In IBM InfoSphere DataStage - Essentials training course, you will learn to acquire the skills necessary to develop parallel jobs in DataStage. You will learn to create parallel jobs that access sequential and relational data and combine and transform the data using functions and other job components.
In IBM InfoSphere DataStage - Advanced Data Processing training course, you will learn to develop data techniques for processing different types of complex data resources including relational data, unstructured data (Excel spreadsheets), Hadoop HDFS files, and XML data. In addition, you will learn advanced techniques for processing data, including techniques for masking data and techniques for validating data using data rules. Finally, you will learn techniques for updating data in a star schema data warehouse using the DataStage SCD (Slowly Changing Dimensions) stage.

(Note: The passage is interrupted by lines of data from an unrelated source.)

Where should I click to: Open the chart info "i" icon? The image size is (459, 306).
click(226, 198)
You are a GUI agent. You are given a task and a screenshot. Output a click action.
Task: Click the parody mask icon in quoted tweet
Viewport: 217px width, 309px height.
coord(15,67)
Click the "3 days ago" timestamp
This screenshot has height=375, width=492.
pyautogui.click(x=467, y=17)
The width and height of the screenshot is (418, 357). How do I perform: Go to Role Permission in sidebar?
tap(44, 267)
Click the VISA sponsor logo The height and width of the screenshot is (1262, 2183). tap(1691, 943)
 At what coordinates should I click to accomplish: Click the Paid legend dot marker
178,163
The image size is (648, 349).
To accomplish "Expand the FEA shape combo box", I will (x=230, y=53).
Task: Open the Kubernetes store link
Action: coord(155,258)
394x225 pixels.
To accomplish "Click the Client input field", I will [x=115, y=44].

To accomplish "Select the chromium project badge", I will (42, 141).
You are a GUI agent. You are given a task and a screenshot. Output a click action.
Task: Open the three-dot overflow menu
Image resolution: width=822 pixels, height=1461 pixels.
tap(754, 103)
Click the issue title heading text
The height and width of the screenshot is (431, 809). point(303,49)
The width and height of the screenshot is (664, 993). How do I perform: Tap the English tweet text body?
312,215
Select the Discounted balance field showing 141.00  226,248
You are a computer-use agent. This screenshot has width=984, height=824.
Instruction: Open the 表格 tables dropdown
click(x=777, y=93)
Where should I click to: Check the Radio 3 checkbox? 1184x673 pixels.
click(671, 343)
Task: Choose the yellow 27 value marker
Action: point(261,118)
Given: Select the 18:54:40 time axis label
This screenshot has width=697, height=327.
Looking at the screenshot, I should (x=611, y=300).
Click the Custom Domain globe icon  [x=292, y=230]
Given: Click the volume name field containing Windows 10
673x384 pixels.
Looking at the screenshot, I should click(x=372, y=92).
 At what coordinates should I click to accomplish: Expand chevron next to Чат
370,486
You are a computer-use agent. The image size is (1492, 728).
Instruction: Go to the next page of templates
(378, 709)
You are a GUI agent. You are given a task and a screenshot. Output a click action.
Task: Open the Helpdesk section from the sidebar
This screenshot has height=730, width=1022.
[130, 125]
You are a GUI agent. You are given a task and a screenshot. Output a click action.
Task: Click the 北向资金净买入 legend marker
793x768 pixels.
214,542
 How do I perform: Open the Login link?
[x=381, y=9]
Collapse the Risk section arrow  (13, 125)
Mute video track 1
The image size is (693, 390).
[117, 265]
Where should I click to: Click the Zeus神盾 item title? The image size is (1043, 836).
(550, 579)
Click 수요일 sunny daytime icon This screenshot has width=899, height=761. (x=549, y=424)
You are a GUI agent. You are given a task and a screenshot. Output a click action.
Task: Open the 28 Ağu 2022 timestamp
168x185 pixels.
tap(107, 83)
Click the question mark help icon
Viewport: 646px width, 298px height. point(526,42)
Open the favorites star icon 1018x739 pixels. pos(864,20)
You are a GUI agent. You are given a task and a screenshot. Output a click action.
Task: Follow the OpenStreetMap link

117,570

In IBM InfoSphere Advanced DataStage - Parallel Framework training course, you will learn to develop a deeper understanding of the DataStage architecture, including a deeper understanding of the DataStage development and runtime environments. This will enable you to design parallel jobs that are robust, less subject to errors, reusable, and optimized for better performance.
By attending IBM InfoSphere DataStage - Essentials workshop, delegates will learn to:
- Describe the uses of DataStage and the DataStage workflow
- Describe the Information Server architecture and how DataStage fits within it
- Describe the Information Server and DataStage deployment options
- Use the Information Server Web Console and the DataStage Administrator client to create DataStage users and to configure the DataStage environment
- Import and export DataStage objects to a file
- Import table definitions for sequential files and relational tables
- Design, compile, run, and monitor DataStage parallel jobs
- Design jobs that read and write to sequential files
- Describe the DataStage parallel processing architecture
- Design jobs that combine data using joins and lookups
- Design jobs that sort and aggregate data
- Implement complex business logic using the DataStage Transformer stage
- Debug DataStage jobs using the DataStage PX Debugger
By attending IBM InfoSphere DataStage - Advanced Data Processing workshop, delegates will learn to:
- Use Connector stages to read from and write to database tables
- Handle SQL errors in Connector stages
- Use Connector stages with multiple input links
- Use the File Connector stage to access Hadoop HDFS data
- Optimize jobs that write to database tables
- Use the Unstructured Data stage to extract data from Excel spreadsheets
- Use the Data Masking stage to mask sensitive data processed within a DataStage job
- Use the Hierarchical stage to parse, compose, and transform XML data
- Use the Schema Library Manager to import and manage XML schemas
- Use the Data Rules stage to validate fields of data within a DataStage job
- Create custom data rules for validating data
- Design a job that processes a star schema data warehouse with Type 1 and Type 2 slowly changing dimensions
By attending IBM InfoSphere Advanced DataStage - Parallel Framework workshop, delegates will learn to:
- Describe the parallel processing architecture
- Describe pipeline and partition parallelism
- Describe the role and elements of the DataStage configuration file
- Describe the compile process and how it is represented in the OSH
- Describe the runtime job execution process and how it is depicted in the Score
- Describe how data partitioning and collecting works in the parallel framework
- List and select partitioning and collecting algorithms
- Describe sorting in the parallel framework
- Describe optimization techniques for sorting
- Describe sort key and partitioner key logic in the parallel framework
- Describe buffering in the parallel framework
- Describe optimization techniques for buffering
- Describe and work with parallel framework data types and elements, including virtual data sets and schemas
- Describe the function and use of Runtime Column Propagation (RCP) in DataStage parallel jobs
- Create reusable job components using shared containers
- Describe the function and use of Balanced Optimization
- Optimize DataStage parallel jobs using Balanced Optimization
For IBM InfoSphere DataStage - Essentials
- Knowledge of the Windows OS
- Familiarity with database access technique
For IBM InfoSphere DataStage - Advanced Data Processing
- Attend IBM InfoSphere DataStage - Essentials or equivalent experience
For IBM InfoSphere Advanced DataStage - Parallel Framework
- At least one year of experience developing parallel jobs using DataStage.
This IBM InfoSphere DataStage - Essentials class is meant for project administrators and ETL developers
The IBM InfoSphere DataStage - Advanced Data Processing class is meant for Experienced DataStage developers seeking training in more advanced DataStage job techniques and who seek techniques for working with complex types of data resources.
The IBM InfoSphere Advanced DataStage - Parallel Framework class is designed for experienced DataStage developers seeking training in more advanced DataStage job techniques and who are seeking an understanding of the parallel framework architecture.